Task directions
Each record should be given back exactly, with none missing.

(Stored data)
┌──

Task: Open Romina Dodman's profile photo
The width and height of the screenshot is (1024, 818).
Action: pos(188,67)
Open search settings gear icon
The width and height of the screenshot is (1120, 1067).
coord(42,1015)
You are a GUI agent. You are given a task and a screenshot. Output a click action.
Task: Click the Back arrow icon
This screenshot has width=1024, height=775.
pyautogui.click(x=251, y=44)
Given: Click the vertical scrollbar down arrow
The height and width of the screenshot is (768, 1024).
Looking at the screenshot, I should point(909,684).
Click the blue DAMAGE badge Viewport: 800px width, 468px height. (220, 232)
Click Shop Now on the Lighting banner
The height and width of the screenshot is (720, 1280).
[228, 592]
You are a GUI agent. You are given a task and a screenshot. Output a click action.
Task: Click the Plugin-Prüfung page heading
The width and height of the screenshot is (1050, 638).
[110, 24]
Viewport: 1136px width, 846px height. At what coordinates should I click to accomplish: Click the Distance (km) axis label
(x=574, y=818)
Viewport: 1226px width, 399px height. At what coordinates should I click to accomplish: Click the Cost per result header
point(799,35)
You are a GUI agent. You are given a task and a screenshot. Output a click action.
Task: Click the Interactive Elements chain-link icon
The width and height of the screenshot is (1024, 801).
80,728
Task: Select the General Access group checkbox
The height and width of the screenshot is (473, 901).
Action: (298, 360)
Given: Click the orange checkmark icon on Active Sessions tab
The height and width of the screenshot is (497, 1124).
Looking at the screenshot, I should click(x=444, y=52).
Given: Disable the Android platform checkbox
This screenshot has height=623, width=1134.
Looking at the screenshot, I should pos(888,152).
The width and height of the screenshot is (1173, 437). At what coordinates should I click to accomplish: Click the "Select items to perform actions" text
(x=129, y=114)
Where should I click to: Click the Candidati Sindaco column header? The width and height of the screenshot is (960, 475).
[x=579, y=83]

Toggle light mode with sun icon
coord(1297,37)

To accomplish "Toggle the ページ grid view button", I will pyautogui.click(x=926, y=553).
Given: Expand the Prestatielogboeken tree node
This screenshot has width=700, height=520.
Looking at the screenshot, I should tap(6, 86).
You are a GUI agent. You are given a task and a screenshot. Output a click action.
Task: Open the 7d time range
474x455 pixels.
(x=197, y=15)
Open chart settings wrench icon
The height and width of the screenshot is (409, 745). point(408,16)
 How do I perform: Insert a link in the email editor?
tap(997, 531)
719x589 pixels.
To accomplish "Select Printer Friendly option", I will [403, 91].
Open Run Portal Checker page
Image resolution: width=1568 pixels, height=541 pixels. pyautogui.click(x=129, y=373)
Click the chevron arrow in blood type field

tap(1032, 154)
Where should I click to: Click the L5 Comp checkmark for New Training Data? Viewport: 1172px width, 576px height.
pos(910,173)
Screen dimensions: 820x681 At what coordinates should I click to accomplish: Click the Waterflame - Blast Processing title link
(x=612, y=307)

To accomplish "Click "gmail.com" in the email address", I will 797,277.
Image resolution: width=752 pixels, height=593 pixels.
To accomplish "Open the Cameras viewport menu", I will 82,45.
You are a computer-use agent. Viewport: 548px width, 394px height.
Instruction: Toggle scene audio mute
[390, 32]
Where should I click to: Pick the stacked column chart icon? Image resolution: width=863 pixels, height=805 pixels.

└──

Completed exercise
Task: Open Romina Dodman's profile photo
The width and height of the screenshot is (1024, 818).
Action: pos(188,67)
Open search settings gear icon
The width and height of the screenshot is (1120, 1067).
coord(42,1015)
You are a GUI agent. You are given a task and a screenshot. Output a click action.
Task: Click the Back arrow icon
This screenshot has width=1024, height=775.
pyautogui.click(x=251, y=44)
Given: Click the vertical scrollbar down arrow
The height and width of the screenshot is (768, 1024).
Looking at the screenshot, I should point(909,684).
Click the blue DAMAGE badge Viewport: 800px width, 468px height. (220, 232)
Click Shop Now on the Lighting banner
The height and width of the screenshot is (720, 1280).
[228, 592]
You are a GUI agent. You are given a task and a screenshot. Output a click action.
Task: Click the Plugin-Prüfung page heading
The width and height of the screenshot is (1050, 638).
[110, 24]
Viewport: 1136px width, 846px height. At what coordinates should I click to accomplish: Click the Distance (km) axis label
(x=574, y=818)
Viewport: 1226px width, 399px height. At what coordinates should I click to accomplish: Click the Cost per result header
point(799,35)
You are a GUI agent. You are given a task and a screenshot. Output a click action.
Task: Click the Interactive Elements chain-link icon
The width and height of the screenshot is (1024, 801).
80,728
Task: Select the General Access group checkbox
The height and width of the screenshot is (473, 901).
Action: (298, 360)
Given: Click the orange checkmark icon on Active Sessions tab
The height and width of the screenshot is (497, 1124).
Looking at the screenshot, I should click(x=444, y=52).
Given: Disable the Android platform checkbox
This screenshot has height=623, width=1134.
Looking at the screenshot, I should pos(888,152).
The width and height of the screenshot is (1173, 437). At what coordinates should I click to accomplish: Click the "Select items to perform actions" text
(x=129, y=114)
Where should I click to: Click the Candidati Sindaco column header? The width and height of the screenshot is (960, 475).
[x=579, y=83]

Toggle light mode with sun icon
coord(1297,37)

To accomplish "Toggle the ページ grid view button", I will pyautogui.click(x=926, y=553).
Given: Expand the Prestatielogboeken tree node
This screenshot has width=700, height=520.
Looking at the screenshot, I should tap(6, 86).
You are a GUI agent. You are given a task and a screenshot. Output a click action.
Task: Open the 7d time range
474x455 pixels.
(x=197, y=15)
Open chart settings wrench icon
The height and width of the screenshot is (409, 745). point(408,16)
 How do I perform: Insert a link in the email editor?
tap(997, 531)
719x589 pixels.
To accomplish "Select Printer Friendly option", I will [403, 91].
Open Run Portal Checker page
Image resolution: width=1568 pixels, height=541 pixels. pyautogui.click(x=129, y=373)
Click the chevron arrow in blood type field

tap(1032, 154)
Where should I click to: Click the L5 Comp checkmark for New Training Data? Viewport: 1172px width, 576px height.
pos(910,173)
Screen dimensions: 820x681 At what coordinates should I click to accomplish: Click the Waterflame - Blast Processing title link
(x=612, y=307)

To accomplish "Click "gmail.com" in the email address", I will 797,277.
Image resolution: width=752 pixels, height=593 pixels.
To accomplish "Open the Cameras viewport menu", I will 82,45.
You are a computer-use agent. Viewport: 548px width, 394px height.
Instruction: Toggle scene audio mute
[390, 32]
Where should I click to: Pick the stacked column chart icon? Image resolution: width=863 pixels, height=805 pixels.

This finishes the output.